José Ronaldo reafirma compromisso com Feira de Santana e descarta renúncia à prefeitura em meio a especulações políticas

Em um cenário de pré-aquecimento para as eleições de 2026, o prefeito de Feira de Santana, José Ronaldo de Carvalho (União Brasil), foi categórico ao rebater rumores sobre uma possível aproximação com o governo estadual: “Não renuncio à prefeitura em hipótese alguma”. A declaração foi dada na quarta-feira (17), durante a Missão Brasília, evento no Congresso Nacional que celebrou os 192 anos de emancipação política do município baiano.

Questionado pelo jornalista Dilton Coutinho, do Portal Acorda Cidade, sobre especulações de que poderia integrar uma chapa majoritária ao lado do governador Jerônimo Rodrigues (PT), Ronaldo enfatizou seu foco exclusivo na gestão municipal até o fim do mandato, em dezembro de 2026. “Eu disse ao povo de Feira: se eleito prefeito, eu manteria os quatro anos de mandato e isso não vou mudar.
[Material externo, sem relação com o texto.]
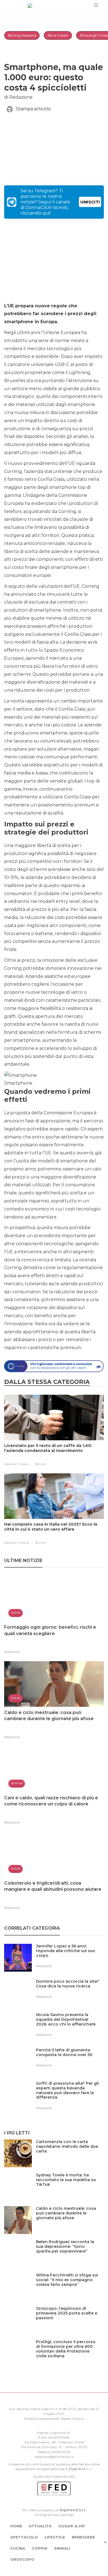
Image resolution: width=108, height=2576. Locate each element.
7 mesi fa (23, 1464)
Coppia (39, 2548)
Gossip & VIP (71, 2526)
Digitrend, (11, 1464)
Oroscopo (22, 2559)
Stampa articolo (33, 108)
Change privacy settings (54, 2515)
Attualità (40, 2526)
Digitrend (77, 2469)
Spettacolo (24, 2537)
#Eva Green (57, 35)
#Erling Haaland (22, 35)
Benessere (83, 2537)
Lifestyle (55, 2537)
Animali (62, 2548)
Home (16, 2526)
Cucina (17, 2548)
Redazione (12, 1652)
Não há a mínima chance”, afirmou. Ele acrescentou que, a partir de janeiro de 2026, é que as conversas políticas ganharão profundidade, mas por ora, prioriza cumprir promessas de campanha.

O prefeito reconheceu os desafios iniciais de sua gestão, iniciada em janeiro deste ano, mas destacou avanços recentes. “Os primeiros quatro, cinco meses foram uma guerra. Mas já estamos sentindo uma luz melhor para janeiro. Isso mostra que vamos poder avançar na cidade e cumprir tudo o que prometemos ao povo de Feira”, disse Ronaldo, referindo-se a contatos mantidos com esferas estadual e federal para viabilizar recursos.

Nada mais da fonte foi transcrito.